## Text segment
"""
Croke-McMains – ’01

2001 Season

We, Bridget Croke and Emily McMains, came to Seven Springs Farm in early April to learn more about sustainable agriculture firsthand. We both hope that this experience will inform our future careers in agricultural policy and urban issues. Seven Springs Farm is an organic farm in Floyd County, VA that makes fresh produce available to the public through community supported agriculture. In the community supported agriculture (or CSA) model, consumers buy a share of the farm’s total harvest at the beginning of the season. They then receive a certain amount of fresh vegetables each week for as long as the season lasts. CSA farming allows the grower to distribute the risks and benefits of farming equally between the farmer and the consumer. Seven Springs has been doing CSA since 1991 and is also a distributor of organic pesticides and soil amendments.

We came to Seven Springs for a six-month apprenticeship, hoping to learn about organic farming techniques. What we didn’t realize was that we would be learning more than just a trade, we’d be learning a lifestyle. On our first day at the farm, we were confronted with solar powered campers, a rainwater-fed sink in an outdoor kitchen, and an outhouse. We realized that we were going to have to make some changes in the way that we lived. A large part of our early learning experience at the farm consisted mainly of figuring out how to live comfortably within the facilities available to us. This presented a happy challenge. We embarked on a quest to see just how sustainable and self-sufficient we could be.
"""
## Task data
"""
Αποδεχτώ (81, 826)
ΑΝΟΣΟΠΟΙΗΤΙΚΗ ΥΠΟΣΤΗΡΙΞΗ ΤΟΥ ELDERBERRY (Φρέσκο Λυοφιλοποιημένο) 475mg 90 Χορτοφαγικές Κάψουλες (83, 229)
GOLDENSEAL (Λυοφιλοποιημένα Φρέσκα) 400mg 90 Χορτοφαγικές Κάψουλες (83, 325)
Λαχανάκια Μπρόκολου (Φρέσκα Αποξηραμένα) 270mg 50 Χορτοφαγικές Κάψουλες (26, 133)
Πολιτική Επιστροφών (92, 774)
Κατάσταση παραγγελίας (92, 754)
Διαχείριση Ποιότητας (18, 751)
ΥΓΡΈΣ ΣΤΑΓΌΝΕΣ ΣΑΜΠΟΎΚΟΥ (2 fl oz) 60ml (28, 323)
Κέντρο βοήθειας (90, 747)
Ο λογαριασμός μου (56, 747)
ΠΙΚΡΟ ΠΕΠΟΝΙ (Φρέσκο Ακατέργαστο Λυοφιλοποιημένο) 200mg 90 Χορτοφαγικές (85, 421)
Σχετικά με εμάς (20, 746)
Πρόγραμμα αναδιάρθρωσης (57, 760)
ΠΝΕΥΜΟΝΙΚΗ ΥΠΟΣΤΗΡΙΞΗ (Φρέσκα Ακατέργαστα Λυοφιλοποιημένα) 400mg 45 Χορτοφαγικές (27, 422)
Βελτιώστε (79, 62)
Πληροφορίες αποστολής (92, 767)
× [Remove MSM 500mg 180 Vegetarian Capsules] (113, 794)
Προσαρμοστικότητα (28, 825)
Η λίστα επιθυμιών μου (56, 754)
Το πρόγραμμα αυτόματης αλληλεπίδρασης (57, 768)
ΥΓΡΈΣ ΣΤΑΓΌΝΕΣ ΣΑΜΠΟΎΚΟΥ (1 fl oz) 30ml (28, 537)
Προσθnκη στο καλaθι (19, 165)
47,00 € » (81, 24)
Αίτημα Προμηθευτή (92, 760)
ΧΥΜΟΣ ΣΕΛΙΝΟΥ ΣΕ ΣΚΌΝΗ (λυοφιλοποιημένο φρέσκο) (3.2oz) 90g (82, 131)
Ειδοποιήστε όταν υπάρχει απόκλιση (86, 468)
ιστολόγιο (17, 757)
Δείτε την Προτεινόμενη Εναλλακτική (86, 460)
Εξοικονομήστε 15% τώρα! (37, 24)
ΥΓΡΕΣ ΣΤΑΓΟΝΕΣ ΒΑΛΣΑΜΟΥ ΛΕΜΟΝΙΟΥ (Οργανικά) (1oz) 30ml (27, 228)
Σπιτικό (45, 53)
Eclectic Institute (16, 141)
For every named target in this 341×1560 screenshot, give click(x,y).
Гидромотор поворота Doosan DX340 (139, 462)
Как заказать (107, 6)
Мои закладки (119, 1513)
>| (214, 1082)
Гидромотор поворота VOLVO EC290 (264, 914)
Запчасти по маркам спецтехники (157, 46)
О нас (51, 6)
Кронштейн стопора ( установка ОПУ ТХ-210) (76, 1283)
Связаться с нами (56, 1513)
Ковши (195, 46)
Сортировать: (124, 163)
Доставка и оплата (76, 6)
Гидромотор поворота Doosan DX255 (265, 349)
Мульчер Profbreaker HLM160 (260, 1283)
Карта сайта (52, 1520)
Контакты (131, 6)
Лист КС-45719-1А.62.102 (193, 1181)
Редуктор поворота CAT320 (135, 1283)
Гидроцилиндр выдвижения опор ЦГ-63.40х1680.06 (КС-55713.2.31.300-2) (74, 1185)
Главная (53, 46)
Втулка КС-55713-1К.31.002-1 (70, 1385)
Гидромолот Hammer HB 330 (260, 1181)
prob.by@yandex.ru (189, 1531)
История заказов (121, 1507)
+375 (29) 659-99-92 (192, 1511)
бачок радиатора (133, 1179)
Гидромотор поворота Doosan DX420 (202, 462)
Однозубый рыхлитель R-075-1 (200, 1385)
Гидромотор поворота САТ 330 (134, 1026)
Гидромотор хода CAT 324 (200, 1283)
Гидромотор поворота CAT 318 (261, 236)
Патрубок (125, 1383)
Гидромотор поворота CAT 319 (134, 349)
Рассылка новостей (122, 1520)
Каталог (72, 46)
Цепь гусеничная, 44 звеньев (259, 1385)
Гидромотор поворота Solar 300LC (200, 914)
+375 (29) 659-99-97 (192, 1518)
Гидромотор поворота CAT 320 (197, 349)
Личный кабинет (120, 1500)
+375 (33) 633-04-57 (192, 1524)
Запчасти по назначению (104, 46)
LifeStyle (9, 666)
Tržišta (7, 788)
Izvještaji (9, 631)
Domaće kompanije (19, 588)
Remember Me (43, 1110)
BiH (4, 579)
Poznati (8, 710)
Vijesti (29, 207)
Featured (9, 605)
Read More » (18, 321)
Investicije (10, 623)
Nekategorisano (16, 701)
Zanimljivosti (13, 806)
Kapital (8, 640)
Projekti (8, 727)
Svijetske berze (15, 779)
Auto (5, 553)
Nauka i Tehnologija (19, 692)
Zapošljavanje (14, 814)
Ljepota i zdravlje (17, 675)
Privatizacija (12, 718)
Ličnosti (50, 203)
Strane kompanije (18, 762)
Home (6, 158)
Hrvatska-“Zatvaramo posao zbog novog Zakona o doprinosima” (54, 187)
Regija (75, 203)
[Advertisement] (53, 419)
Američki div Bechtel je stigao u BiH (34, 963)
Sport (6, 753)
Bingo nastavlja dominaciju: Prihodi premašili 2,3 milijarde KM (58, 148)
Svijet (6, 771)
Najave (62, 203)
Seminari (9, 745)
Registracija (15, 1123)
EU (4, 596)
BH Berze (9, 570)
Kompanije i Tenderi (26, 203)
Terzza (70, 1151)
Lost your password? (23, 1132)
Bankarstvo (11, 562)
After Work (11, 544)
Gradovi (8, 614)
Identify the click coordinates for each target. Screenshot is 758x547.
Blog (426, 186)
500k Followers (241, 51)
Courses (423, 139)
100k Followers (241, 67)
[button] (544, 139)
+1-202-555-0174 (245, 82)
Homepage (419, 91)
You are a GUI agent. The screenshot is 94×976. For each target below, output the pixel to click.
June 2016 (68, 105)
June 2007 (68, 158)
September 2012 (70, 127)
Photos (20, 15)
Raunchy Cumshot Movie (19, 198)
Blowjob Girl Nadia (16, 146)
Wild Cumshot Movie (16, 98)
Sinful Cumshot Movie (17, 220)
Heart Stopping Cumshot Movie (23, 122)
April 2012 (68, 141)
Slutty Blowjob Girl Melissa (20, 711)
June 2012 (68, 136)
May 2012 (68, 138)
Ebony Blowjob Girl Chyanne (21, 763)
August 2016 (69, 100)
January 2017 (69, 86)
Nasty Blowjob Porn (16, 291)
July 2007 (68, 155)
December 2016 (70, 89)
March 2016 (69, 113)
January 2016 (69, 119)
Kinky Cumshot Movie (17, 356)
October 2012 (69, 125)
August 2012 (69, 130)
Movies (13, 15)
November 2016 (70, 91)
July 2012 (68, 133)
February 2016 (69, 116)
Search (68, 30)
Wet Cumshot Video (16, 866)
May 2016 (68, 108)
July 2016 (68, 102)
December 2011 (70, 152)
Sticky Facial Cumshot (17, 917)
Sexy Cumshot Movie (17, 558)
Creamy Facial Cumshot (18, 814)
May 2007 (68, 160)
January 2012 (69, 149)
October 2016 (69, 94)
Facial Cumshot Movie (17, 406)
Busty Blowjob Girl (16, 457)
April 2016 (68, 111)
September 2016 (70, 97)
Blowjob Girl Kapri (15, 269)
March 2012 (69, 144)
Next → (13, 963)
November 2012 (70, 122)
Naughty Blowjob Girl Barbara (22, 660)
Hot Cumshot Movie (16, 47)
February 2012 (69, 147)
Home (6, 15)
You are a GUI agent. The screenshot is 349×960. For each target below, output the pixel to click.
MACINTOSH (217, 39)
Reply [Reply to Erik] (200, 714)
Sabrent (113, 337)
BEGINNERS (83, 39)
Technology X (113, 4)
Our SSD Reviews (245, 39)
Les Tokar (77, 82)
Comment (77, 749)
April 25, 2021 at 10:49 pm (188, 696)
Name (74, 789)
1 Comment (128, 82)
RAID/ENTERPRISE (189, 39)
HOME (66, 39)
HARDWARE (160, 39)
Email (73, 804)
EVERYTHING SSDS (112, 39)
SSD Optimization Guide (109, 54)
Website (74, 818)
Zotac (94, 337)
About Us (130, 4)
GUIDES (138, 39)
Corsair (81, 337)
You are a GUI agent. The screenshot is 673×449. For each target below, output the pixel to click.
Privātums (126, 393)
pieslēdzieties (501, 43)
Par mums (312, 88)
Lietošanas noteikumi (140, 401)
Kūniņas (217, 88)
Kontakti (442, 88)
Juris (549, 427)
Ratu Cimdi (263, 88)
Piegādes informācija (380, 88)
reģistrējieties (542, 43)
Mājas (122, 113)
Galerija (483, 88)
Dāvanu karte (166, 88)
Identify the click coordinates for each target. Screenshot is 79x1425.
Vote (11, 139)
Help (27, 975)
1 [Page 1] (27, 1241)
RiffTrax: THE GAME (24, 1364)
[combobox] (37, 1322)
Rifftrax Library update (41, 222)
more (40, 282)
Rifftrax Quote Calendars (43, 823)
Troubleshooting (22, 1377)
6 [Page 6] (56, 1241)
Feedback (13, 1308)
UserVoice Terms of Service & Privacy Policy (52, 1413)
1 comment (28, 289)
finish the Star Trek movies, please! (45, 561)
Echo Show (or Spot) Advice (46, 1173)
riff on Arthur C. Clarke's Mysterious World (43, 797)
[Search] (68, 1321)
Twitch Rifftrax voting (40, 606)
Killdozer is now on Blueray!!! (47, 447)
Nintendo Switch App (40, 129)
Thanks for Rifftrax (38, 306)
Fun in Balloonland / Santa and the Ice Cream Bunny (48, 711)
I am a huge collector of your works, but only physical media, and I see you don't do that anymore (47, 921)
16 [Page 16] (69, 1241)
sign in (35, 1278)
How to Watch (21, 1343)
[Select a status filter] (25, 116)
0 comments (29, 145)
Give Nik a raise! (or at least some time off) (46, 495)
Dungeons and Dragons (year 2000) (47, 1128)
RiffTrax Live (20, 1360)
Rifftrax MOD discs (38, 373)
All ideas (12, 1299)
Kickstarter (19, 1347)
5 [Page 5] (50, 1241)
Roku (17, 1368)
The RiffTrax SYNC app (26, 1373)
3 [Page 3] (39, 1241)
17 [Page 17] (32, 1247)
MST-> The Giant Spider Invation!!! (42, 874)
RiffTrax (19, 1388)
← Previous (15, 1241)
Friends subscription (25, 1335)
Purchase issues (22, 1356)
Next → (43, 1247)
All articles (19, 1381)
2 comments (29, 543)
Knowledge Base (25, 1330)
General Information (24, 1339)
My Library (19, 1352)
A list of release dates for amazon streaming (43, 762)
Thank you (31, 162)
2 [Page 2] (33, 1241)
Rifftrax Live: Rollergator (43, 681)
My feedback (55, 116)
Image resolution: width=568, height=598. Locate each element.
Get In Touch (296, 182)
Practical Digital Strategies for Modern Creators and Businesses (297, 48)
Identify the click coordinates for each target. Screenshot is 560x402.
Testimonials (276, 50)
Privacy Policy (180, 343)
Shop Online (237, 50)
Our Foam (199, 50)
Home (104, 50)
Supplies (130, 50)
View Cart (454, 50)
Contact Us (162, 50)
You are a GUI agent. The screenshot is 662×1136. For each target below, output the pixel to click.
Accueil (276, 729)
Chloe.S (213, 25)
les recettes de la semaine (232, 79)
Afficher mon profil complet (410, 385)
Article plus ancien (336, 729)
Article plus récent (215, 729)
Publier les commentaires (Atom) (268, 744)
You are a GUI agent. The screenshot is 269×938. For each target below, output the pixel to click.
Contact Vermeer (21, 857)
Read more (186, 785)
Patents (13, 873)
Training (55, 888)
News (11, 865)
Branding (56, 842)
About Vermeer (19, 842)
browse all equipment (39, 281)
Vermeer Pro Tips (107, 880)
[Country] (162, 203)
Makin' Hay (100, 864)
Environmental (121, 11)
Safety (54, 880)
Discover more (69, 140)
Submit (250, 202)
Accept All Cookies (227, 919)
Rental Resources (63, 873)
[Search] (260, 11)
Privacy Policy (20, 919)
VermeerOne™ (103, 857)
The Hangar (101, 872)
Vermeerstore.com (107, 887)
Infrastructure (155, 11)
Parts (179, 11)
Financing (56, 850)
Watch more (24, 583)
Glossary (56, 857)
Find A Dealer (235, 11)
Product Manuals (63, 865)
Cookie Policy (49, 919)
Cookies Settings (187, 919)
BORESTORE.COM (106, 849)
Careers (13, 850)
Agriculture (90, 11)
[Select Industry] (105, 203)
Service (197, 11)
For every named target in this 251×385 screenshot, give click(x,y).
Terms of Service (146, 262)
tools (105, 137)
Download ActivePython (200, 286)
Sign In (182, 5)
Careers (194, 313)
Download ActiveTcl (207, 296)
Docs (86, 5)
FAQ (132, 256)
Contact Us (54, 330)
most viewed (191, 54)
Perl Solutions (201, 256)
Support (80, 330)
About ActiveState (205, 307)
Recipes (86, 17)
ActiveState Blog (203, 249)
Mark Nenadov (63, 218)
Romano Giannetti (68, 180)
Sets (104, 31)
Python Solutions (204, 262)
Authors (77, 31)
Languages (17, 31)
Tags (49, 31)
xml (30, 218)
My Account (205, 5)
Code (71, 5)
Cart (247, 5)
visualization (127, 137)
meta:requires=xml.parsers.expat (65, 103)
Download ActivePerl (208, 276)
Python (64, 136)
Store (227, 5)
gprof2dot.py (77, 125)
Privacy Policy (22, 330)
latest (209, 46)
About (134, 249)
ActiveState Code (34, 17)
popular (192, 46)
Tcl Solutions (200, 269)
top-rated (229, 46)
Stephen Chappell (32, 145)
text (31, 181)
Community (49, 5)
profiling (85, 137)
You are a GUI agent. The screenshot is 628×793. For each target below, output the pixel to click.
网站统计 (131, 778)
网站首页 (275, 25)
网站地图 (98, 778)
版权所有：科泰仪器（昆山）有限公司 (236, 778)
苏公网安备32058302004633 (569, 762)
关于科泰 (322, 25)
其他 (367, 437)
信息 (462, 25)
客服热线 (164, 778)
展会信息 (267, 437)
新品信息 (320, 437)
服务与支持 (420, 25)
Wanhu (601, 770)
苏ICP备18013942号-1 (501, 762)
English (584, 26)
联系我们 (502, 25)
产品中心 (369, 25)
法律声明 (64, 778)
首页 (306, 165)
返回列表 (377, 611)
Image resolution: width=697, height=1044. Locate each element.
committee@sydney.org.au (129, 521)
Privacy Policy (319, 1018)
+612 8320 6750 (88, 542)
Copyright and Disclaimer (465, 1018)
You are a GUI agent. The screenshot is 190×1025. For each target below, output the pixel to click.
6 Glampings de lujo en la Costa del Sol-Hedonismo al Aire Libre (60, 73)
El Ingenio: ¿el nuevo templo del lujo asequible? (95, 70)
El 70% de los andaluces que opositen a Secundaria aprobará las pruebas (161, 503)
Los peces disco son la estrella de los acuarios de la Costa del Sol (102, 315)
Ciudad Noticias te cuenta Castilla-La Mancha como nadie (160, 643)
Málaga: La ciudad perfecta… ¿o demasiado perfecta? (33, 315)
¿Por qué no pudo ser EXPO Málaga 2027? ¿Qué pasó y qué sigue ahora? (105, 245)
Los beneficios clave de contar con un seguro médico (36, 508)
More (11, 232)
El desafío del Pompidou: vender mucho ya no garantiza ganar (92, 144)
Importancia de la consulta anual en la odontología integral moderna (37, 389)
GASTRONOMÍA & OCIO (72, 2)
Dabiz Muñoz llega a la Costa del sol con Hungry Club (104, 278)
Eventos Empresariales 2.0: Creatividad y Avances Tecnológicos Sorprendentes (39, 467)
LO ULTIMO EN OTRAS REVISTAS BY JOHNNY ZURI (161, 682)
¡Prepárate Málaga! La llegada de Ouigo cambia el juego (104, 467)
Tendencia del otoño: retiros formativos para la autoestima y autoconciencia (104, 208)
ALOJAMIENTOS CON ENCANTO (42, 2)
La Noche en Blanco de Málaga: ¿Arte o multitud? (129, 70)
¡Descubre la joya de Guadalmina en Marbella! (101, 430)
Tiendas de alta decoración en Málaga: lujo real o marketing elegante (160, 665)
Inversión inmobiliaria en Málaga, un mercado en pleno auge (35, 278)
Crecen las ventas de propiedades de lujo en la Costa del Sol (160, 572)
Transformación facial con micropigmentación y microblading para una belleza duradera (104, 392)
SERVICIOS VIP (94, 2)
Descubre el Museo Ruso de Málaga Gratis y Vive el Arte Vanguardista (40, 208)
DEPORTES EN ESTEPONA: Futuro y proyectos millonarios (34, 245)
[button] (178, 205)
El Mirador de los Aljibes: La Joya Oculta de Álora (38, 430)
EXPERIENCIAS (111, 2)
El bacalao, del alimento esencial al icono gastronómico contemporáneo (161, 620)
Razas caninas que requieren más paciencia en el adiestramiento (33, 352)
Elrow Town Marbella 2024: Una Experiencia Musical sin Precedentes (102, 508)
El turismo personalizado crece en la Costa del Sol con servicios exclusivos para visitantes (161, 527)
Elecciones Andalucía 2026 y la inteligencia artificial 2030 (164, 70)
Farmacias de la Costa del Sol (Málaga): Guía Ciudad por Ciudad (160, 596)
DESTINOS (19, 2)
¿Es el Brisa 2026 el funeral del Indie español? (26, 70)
"""
## Instruction 1
Can you reproduce the part of the Seven Springs Farm account starting at "2001 Season" and ending at "and soil amendments.", word for word?
## Instruction 2
Would you transcribe the records exactly, starting at the first line of the records and ending at the line that contains "Κέντρο βοήθειας (90, 747)"?

## Worked answer 1
2001 Season

We, Bridget Croke and Emily McMains, came to Seven Springs Farm in early April to learn more about sustainable agriculture firsthand. We both hope that this experience will inform our future careers in agricultural policy and urban issues. Seven Springs Farm is an organic farm in Floyd County, VA that makes fresh produce available to the public through community supported agriculture. In the community supported agriculture (or CSA) model, consumers buy a share of the farm’s total harvest at the beginning of the season. They then receive a certain amount of fresh vegetables each week for as long as the season lasts. CSA farming allows the grower to distribute the risks and benefits of farming equally between the farmer and the consumer. Seven Springs has been doing CSA since 1991 and is also a distributor of organic pesticides and soil amendments.

## Worked answer 2
Αποδεχτώ (81, 826)
ΑΝΟΣΟΠΟΙΗΤΙΚΗ ΥΠΟΣΤΗΡΙΞΗ ΤΟΥ ELDERBERRY (Φρέσκο Λυοφιλοποιημένο) 475mg 90 Χορτοφαγικές Κάψουλες (83, 229)
GOLDENSEAL (Λυοφιλοποιημένα Φρέσκα) 400mg 90 Χορτοφαγικές Κάψουλες (83, 325)
Λαχανάκια Μπρόκολου (Φρέσκα Αποξηραμένα) 270mg 50 Χορτοφαγικές Κάψουλες (26, 133)
Πολιτική Επιστροφών (92, 774)
Κατάσταση παραγγελίας (92, 754)
Διαχείριση Ποιότητας (18, 751)
ΥΓΡΈΣ ΣΤΑΓΌΝΕΣ ΣΑΜΠΟΎΚΟΥ (2 fl oz) 60ml (28, 323)
Κέντρο βοήθειας (90, 747)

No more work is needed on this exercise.